== What this task involves ==
Skip the pictures. Retype exactly, and only, the lines between the line holding "Liên hệ (54, 2112)" and the last line below, inclusive.

== Data ==
______________________________

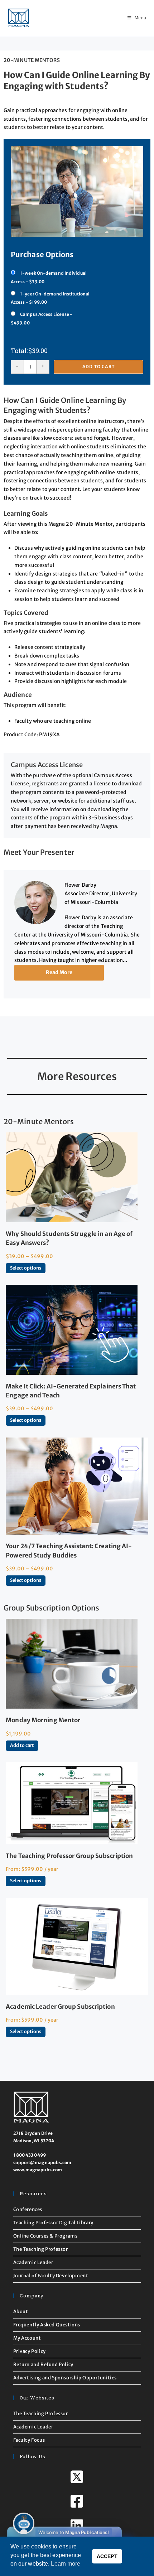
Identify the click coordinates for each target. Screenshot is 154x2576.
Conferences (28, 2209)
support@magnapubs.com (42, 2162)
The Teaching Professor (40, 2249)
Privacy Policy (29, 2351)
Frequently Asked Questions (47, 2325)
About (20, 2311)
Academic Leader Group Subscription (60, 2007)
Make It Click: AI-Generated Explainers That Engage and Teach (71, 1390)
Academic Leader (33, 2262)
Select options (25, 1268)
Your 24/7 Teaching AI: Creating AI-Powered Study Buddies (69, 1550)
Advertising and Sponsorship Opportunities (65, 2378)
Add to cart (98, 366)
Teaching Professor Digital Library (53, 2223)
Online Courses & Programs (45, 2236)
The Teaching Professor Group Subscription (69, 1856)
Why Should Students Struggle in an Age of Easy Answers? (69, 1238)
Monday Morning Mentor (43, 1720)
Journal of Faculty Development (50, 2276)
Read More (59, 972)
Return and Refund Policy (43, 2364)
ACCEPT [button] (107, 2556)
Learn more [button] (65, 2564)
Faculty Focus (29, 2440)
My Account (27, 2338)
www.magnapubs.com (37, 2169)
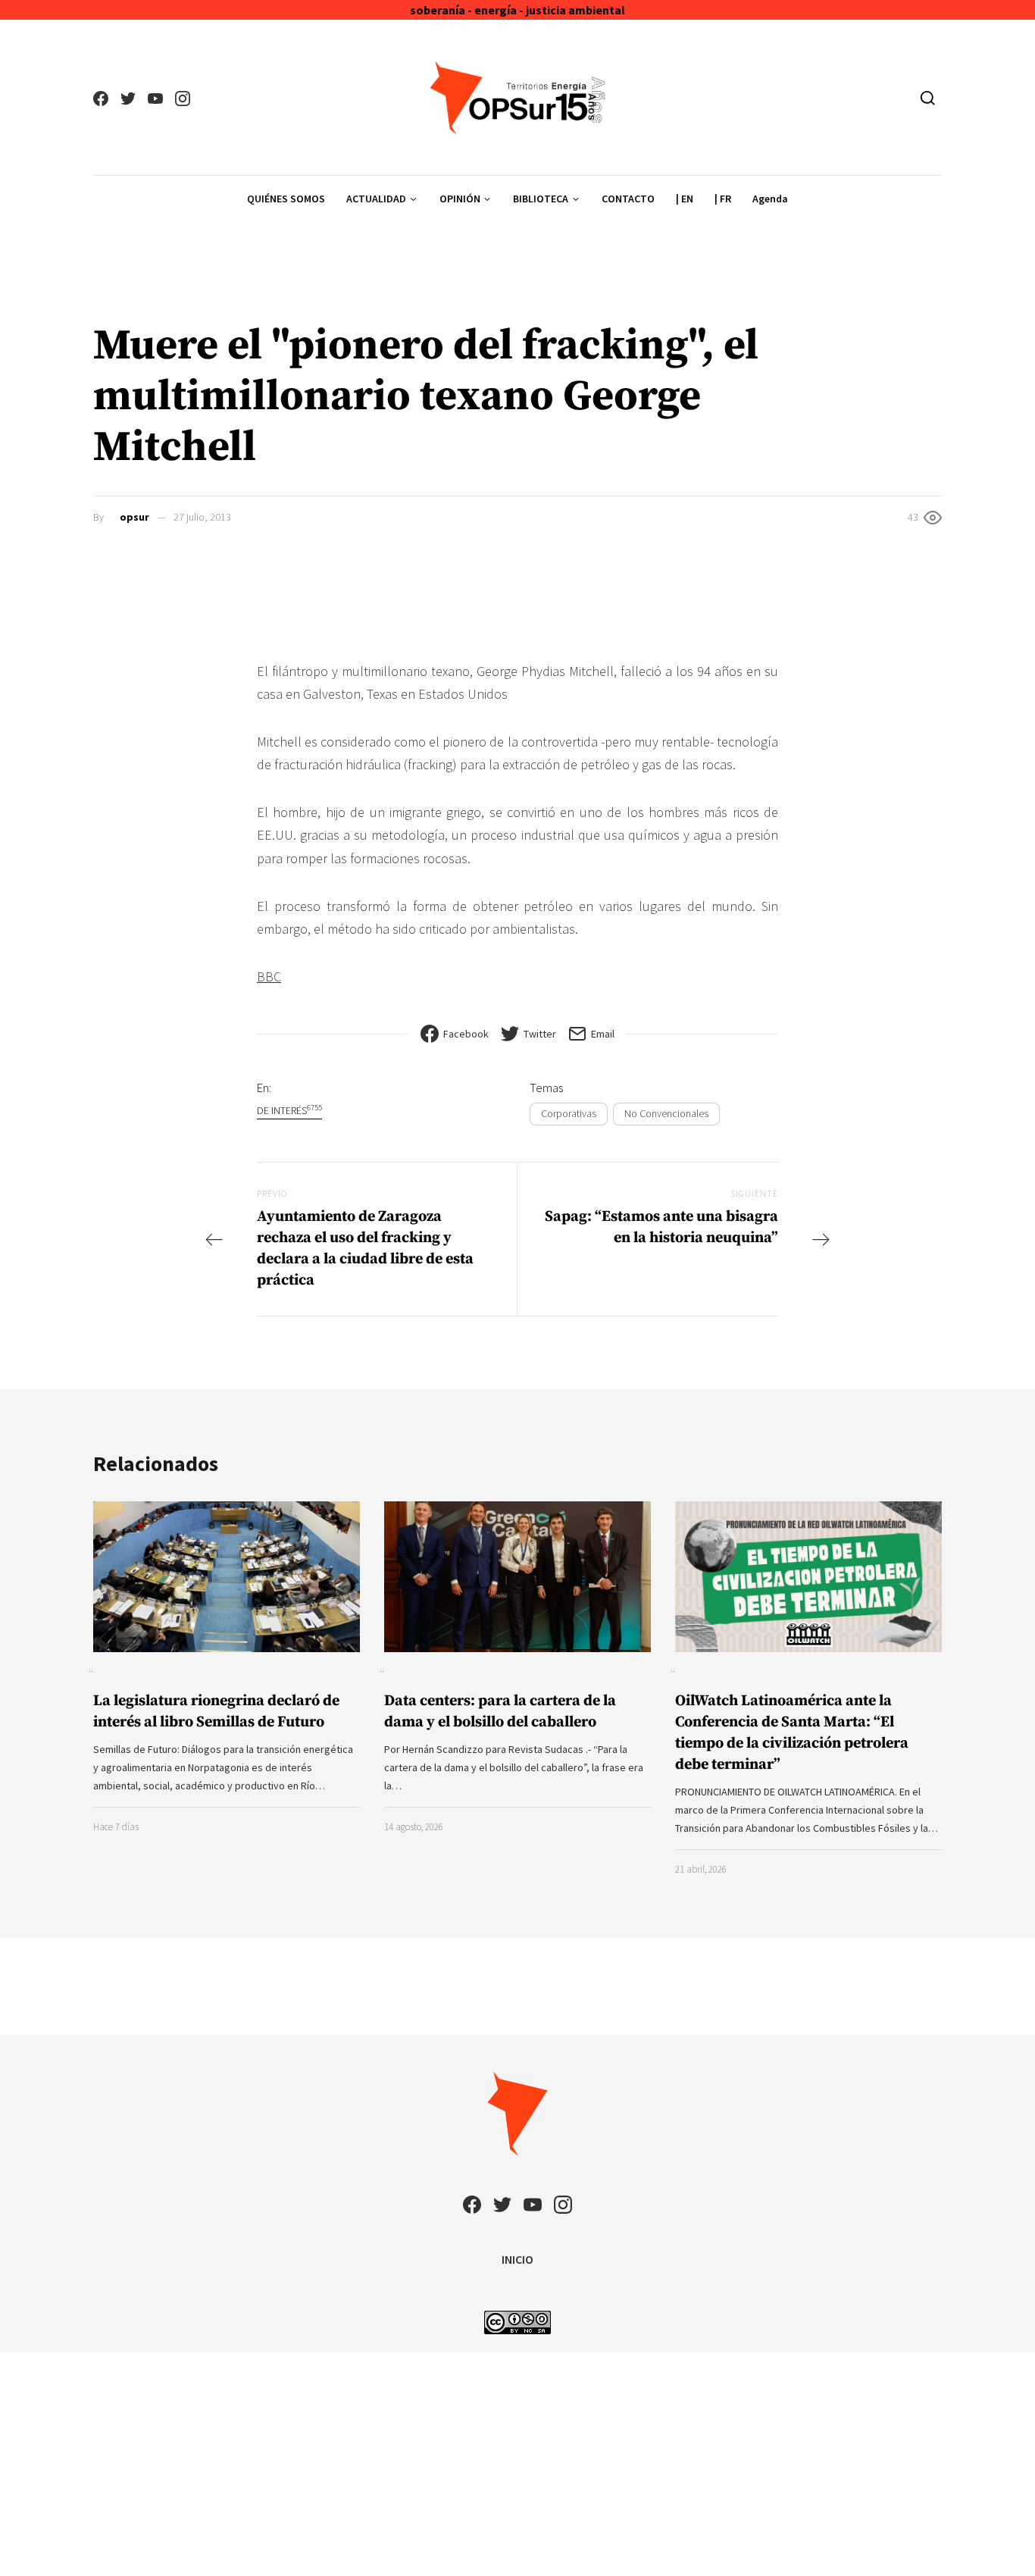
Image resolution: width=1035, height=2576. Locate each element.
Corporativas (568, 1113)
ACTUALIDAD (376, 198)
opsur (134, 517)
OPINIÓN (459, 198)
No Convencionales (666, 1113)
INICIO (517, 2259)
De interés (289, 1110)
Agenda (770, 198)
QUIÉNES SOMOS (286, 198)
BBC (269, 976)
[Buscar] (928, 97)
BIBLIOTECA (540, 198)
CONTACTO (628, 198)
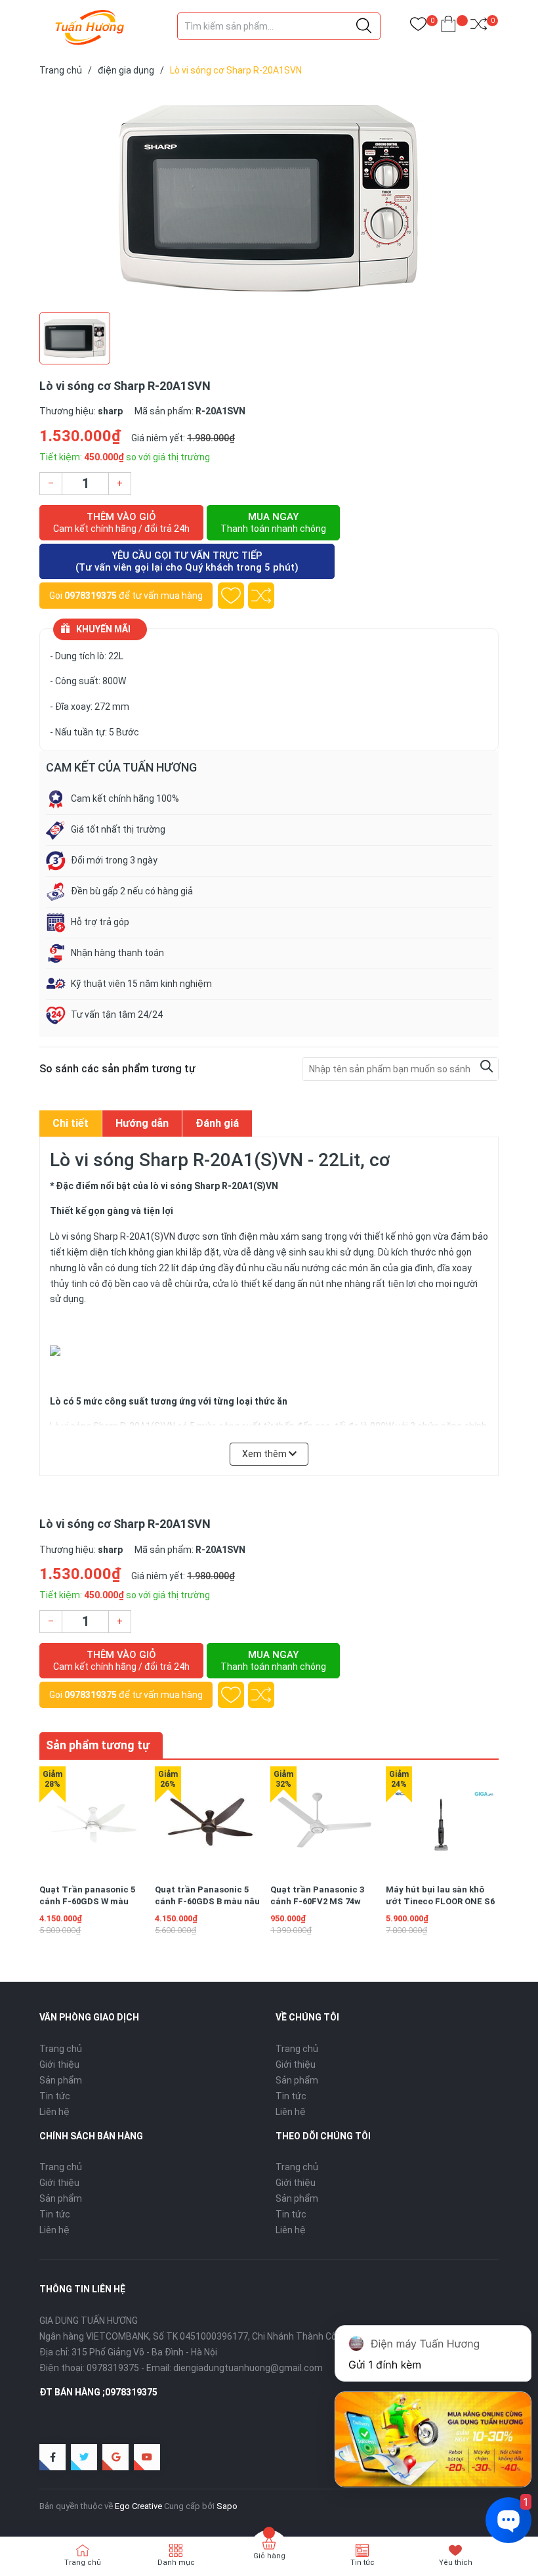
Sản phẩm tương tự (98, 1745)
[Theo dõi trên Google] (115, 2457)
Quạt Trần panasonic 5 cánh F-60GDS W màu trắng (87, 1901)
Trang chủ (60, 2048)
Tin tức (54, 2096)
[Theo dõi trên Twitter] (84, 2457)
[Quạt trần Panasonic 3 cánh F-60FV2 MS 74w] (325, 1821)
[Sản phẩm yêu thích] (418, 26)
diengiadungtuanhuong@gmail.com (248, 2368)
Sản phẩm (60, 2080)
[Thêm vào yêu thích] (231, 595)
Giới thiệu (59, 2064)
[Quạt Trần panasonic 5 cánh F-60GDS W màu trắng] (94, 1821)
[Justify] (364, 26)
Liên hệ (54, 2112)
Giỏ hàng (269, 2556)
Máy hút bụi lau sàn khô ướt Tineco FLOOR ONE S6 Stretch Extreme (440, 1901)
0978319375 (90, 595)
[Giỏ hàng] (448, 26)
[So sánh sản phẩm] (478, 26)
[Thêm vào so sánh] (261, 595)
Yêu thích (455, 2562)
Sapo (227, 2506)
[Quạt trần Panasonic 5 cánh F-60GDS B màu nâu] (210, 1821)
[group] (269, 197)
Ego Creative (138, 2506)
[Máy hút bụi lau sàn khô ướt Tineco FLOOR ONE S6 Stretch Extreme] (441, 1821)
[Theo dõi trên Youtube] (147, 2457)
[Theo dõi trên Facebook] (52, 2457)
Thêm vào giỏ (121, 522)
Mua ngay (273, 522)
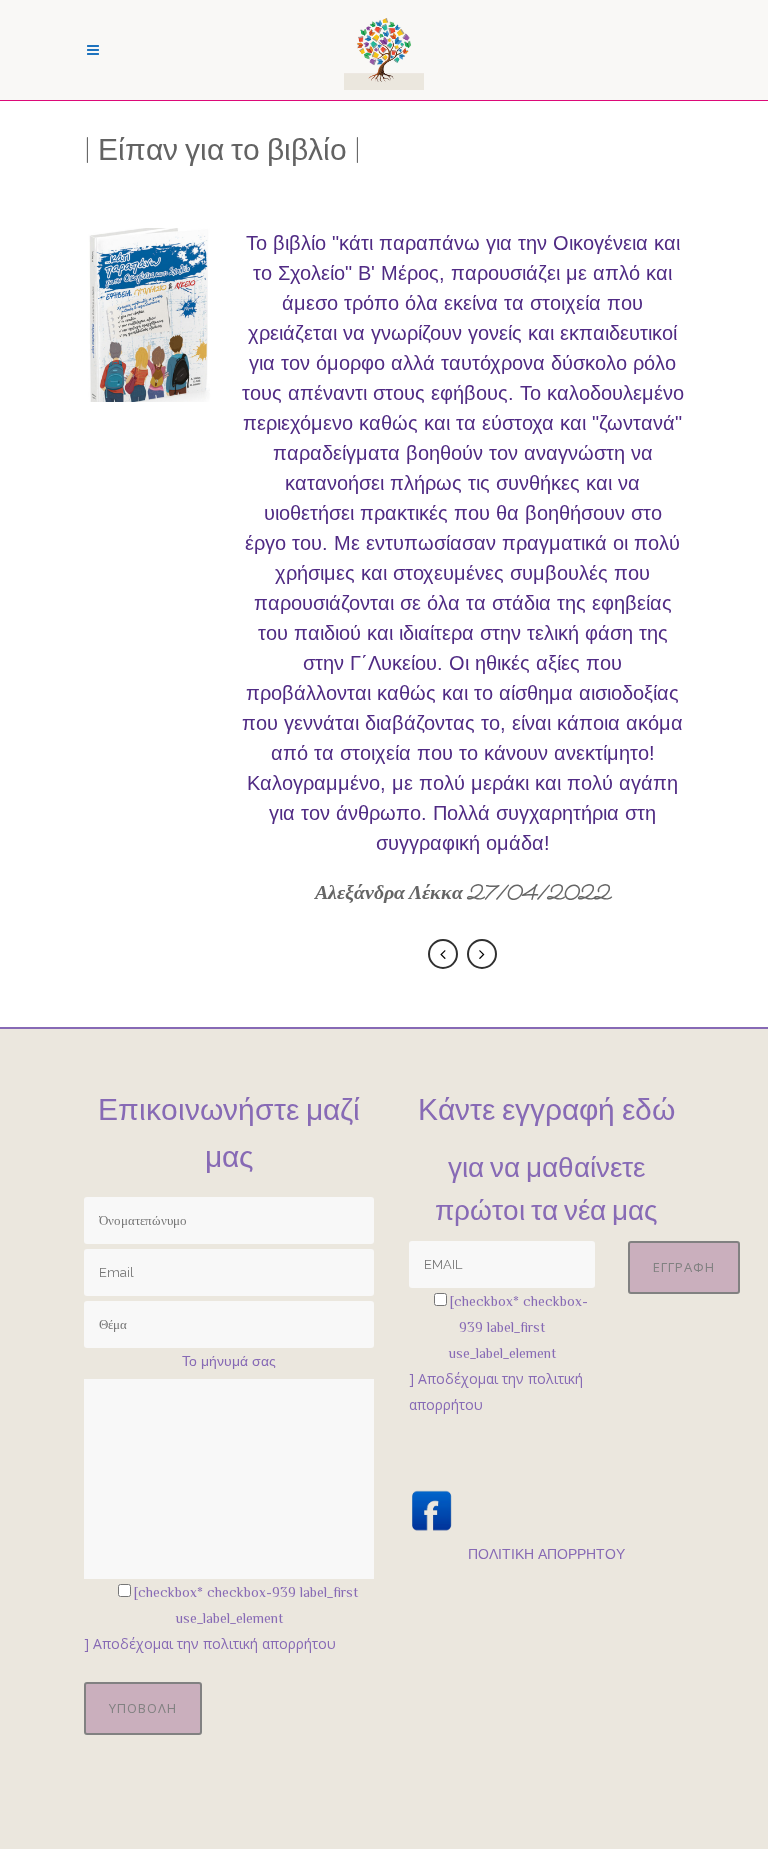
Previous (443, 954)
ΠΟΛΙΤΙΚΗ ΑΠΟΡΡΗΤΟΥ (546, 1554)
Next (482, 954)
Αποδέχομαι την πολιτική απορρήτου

______________________________

== Response area ==
Liên hệ (54, 2112)
Giỏ hàng (269, 2556)
Máy hút bụi lau sàn khô ướt Tineco FLOOR ONE S6 Stretch Extreme (440, 1901)
0978319375 (90, 595)
[Giỏ hàng] (448, 26)
[So sánh sản phẩm] (478, 26)
[Thêm vào so sánh] (261, 595)
Yêu thích (455, 2562)
Sapo (227, 2506)
[Quạt trần Panasonic 5 cánh F-60GDS B màu nâu] (210, 1821)
[group] (269, 197)
Ego Creative (138, 2506)
[Máy hút bụi lau sàn khô ướt Tineco FLOOR ONE S6 Stretch Extreme] (441, 1821)
[Theo dõi trên Youtube] (147, 2457)
[Theo dõi trên Facebook] (52, 2457)
Thêm vào giỏ (121, 522)
Mua ngay (273, 522)
Previous (443, 954)
ΠΟΛΙΤΙΚΗ ΑΠΟΡΡΗΤΟΥ (546, 1554)
Next (482, 954)
Αποδέχομαι την πολιτική απορρήτου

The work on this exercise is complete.